The physiological basis for continuous electroencephalogram monitoring in the neonate

The overall aims in the care of the sick newborn are the preservation of brain function and optimal neurologic and developmental outcome. Paradoxically, online continuous functional monitoring in the neonate has traditionally focused on cardiorespiratory variables rather than cerebral function. Electrophysiological brain activity, as reflected by electroencephalogram (EEG), is well established as a tool for providing information about the current functional and metabolic state of the brain and the occurrence of epileptic seizure episodes. In neonatal care, EEG has been used extensively for estimation of the degree of cerebral maturation in preterm infants and for detection of abnormal patterns indicating focal and global cerebral lesions [1-3]. In the neonatal setting, as well as in intensive care in general, the EEG has been recorded intermittently, at best serially rather than continuously. Performing a full multichannel EEG in a newborn requires specialized technical skill in securing correct electrode positioning and impedances, as well as identification of extracerebral biologic and nonbiologic artifact sources. Interpretation of neonatal EEG is considered among clinical neurophysiologists a demanding task that must consider the specific EEG features related to different gestational age, activity state, and medication. The main disadvantage with intermittent conventional EEG during neonatal care is the difficulty in discriminating emerging trends of development of the electrocerebral activity over hours and days. If possible at all, it takes special skills not usually available in the neonatal intensive care unit (NICU) to identify long-term changes of EEG patterns.
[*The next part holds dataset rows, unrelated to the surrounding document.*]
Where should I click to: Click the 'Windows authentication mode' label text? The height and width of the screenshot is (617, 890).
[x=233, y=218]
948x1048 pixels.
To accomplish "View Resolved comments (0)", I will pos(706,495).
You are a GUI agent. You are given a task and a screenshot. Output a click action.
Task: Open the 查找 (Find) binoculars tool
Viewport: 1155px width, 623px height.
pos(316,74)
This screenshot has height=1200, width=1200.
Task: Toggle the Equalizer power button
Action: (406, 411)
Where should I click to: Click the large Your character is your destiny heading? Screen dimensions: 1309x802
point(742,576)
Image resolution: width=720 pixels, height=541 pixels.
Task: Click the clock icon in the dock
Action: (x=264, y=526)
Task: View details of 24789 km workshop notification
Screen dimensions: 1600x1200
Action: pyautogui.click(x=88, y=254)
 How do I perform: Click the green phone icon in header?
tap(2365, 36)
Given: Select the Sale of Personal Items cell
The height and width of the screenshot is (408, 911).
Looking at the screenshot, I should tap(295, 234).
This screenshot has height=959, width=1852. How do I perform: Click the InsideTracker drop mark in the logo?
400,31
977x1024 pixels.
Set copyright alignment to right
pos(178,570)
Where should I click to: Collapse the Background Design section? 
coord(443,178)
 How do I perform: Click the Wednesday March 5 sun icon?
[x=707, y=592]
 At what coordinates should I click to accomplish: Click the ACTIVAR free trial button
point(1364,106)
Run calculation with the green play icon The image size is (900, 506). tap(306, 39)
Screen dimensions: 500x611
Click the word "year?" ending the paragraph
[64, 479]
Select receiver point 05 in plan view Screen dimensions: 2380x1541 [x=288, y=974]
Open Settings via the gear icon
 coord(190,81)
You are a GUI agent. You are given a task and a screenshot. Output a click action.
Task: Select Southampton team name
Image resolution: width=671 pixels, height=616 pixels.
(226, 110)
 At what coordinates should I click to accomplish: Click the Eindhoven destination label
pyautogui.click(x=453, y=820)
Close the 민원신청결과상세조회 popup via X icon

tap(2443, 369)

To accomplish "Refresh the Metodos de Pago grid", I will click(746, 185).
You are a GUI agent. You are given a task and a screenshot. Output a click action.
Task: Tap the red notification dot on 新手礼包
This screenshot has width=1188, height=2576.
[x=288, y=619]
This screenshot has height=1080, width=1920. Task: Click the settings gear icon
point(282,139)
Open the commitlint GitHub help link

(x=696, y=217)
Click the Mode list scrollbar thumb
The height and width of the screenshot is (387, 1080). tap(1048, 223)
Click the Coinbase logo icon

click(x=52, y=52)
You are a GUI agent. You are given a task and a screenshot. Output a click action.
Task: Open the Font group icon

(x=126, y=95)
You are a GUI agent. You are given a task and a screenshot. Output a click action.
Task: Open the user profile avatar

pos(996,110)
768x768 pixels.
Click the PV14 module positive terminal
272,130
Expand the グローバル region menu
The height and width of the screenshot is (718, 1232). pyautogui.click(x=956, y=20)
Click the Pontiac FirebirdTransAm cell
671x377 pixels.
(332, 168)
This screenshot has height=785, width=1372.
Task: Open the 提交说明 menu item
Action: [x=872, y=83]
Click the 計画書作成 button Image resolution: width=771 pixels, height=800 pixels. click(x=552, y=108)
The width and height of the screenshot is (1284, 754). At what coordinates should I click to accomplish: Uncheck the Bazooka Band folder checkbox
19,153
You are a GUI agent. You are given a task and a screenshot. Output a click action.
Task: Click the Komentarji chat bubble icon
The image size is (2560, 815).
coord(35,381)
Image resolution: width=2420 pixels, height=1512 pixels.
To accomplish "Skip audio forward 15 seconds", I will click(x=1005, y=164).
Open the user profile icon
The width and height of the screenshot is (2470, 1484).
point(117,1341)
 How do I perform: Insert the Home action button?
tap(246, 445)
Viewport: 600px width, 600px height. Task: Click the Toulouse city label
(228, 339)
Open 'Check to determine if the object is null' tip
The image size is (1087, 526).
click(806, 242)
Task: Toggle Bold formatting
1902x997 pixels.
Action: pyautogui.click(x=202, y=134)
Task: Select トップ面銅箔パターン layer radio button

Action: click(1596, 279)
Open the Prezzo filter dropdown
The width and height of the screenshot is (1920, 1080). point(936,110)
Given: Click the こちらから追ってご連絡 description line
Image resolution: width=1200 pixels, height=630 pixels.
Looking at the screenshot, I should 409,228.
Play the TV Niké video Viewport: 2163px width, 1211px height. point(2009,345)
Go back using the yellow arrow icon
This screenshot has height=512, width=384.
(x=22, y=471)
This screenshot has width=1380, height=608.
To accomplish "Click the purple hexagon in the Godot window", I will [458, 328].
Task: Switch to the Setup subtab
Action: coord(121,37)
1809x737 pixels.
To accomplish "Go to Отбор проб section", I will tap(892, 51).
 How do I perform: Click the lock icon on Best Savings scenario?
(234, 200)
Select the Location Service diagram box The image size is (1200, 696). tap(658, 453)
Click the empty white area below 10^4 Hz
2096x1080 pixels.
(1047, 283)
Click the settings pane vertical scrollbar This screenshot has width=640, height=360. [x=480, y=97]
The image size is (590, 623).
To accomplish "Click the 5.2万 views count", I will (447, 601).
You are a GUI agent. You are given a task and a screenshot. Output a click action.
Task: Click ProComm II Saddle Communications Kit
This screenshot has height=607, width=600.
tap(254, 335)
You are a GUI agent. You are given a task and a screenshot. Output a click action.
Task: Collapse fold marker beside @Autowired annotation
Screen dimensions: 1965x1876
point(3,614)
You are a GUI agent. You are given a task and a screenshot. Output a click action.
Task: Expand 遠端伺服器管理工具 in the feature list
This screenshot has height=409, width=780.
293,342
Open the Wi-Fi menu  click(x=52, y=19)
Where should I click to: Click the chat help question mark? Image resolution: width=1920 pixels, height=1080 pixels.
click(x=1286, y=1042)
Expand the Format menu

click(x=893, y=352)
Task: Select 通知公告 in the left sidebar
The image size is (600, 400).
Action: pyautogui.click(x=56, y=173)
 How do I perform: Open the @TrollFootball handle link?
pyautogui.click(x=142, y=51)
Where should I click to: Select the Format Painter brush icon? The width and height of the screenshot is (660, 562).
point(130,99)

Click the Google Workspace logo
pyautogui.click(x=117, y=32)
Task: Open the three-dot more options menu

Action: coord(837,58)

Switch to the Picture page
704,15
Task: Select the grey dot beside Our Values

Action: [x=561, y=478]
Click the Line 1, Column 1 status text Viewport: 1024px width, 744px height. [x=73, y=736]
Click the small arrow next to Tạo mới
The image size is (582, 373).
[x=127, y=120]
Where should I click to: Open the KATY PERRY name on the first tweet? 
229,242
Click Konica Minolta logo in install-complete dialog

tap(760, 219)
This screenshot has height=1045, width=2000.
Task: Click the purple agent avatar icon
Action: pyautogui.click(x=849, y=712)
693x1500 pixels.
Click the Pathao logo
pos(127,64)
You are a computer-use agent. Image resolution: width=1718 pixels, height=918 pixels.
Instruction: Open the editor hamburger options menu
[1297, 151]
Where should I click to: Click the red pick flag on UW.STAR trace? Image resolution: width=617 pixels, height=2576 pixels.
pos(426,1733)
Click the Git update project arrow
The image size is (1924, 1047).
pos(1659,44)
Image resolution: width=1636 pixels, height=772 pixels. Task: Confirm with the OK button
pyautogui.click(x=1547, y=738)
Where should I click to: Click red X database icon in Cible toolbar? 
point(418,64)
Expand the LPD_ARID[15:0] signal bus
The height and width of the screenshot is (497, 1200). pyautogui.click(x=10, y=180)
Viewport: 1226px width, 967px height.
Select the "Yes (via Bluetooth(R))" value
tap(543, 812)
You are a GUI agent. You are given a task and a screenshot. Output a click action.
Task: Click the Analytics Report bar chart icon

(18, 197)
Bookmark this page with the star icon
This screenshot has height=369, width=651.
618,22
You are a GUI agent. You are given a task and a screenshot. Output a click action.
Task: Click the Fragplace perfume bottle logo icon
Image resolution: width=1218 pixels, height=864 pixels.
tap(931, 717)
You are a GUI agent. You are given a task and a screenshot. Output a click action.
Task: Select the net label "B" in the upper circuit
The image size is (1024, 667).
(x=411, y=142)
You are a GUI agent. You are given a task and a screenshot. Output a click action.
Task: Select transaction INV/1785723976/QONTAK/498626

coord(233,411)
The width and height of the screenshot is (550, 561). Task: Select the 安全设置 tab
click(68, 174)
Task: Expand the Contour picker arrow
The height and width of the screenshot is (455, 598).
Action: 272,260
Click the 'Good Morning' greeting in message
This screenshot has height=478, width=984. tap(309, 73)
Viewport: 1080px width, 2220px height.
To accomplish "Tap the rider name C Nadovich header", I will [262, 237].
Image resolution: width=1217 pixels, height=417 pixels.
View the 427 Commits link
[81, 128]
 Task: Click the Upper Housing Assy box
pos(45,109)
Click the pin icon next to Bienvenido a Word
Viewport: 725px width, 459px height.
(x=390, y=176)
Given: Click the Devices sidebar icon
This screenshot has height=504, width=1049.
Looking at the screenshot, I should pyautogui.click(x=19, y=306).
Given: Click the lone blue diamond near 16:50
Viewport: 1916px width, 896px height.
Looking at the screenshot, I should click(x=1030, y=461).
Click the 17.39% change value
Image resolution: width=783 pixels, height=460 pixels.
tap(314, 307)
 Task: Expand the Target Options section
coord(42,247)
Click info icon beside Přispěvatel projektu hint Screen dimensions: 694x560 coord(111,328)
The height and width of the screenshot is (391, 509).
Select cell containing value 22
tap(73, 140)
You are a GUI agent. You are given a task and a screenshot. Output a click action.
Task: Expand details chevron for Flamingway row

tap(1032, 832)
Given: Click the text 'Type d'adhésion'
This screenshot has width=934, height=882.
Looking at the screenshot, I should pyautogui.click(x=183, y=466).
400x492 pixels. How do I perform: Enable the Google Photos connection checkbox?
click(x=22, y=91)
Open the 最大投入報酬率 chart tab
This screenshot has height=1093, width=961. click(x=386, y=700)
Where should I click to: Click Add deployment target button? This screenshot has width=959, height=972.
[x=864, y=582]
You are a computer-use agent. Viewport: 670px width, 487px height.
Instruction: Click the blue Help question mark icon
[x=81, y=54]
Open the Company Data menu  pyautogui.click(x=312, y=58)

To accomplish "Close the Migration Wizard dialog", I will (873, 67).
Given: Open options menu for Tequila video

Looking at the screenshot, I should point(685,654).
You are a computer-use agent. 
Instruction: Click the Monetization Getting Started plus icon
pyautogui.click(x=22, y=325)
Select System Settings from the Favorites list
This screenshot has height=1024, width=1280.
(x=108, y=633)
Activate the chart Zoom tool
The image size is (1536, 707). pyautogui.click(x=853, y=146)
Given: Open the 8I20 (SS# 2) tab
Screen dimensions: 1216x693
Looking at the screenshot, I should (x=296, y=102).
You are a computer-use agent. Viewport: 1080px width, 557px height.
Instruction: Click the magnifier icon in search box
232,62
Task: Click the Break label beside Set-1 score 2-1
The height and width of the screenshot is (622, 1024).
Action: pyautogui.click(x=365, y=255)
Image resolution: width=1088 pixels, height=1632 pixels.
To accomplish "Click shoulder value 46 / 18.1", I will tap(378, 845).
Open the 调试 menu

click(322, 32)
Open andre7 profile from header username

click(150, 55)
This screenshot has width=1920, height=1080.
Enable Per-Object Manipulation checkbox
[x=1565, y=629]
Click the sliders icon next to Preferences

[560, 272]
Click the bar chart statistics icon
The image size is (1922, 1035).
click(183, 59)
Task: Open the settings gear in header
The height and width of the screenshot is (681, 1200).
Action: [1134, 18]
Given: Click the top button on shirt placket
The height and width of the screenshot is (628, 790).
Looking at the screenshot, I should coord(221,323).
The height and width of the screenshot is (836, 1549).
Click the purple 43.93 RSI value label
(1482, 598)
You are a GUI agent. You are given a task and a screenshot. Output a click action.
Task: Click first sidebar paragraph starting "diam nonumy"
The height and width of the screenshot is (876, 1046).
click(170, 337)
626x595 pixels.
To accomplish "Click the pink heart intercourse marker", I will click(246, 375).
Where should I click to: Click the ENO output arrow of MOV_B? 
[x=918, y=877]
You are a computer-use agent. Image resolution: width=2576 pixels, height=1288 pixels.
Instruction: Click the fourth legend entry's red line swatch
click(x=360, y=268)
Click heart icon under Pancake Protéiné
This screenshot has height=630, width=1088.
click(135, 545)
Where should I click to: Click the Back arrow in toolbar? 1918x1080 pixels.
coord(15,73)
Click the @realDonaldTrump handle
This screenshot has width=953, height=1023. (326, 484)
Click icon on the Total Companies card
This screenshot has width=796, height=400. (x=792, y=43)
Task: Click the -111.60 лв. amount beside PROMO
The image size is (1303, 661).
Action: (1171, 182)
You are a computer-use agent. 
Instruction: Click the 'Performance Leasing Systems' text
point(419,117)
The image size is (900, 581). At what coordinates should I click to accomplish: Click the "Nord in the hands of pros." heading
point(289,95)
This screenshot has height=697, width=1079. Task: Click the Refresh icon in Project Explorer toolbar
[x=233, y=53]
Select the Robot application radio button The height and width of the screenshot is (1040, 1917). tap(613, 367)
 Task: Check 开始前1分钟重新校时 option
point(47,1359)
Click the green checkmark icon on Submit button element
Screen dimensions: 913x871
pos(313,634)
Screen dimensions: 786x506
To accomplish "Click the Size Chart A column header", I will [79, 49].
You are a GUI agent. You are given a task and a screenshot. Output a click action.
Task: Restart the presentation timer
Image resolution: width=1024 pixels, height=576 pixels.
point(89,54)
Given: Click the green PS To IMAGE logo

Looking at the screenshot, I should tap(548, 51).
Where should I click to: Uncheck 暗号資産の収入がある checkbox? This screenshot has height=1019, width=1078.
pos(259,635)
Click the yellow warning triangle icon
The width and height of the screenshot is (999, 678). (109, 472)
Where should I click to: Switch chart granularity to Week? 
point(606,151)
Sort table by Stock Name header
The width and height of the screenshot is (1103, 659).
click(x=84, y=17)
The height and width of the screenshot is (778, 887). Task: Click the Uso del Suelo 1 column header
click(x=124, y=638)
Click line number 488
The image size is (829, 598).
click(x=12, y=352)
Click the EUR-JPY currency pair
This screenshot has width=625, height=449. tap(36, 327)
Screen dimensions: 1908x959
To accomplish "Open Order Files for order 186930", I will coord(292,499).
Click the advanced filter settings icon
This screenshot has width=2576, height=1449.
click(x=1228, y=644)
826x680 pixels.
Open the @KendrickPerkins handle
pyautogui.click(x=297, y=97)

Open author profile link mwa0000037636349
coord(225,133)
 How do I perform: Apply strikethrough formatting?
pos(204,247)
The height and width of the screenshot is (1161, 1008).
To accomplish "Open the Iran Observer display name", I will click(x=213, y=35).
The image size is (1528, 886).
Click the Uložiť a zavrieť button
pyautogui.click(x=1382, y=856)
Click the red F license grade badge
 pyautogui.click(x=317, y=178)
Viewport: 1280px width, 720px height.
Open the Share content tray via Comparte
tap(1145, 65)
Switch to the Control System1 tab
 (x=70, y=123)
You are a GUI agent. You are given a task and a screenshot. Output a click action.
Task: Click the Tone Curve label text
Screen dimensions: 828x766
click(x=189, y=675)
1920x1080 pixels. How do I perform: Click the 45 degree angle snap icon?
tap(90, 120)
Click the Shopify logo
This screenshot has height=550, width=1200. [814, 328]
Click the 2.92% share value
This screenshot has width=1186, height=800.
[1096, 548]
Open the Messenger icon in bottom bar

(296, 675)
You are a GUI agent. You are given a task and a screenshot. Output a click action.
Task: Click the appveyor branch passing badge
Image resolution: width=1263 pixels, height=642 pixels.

To have an impact on intensive care, monitoring of the electrocortical activity should have a continuous, simple recording setup and a small number of recording electrodes. Furthermore, EEG features that are immediately relevant for clinical decisions should be continuously available at the bedside and easily interpreted by the attending physician day and night. Such techniques have been applied for a long time in intensive care and anesthesia. It has also been used in neonatal monitoring, usually derived from a spectral analysis by fast Fourier transform (FFT) and presented as compressed spectral arrays (CSA) or spectral edge frequency (SE) [4].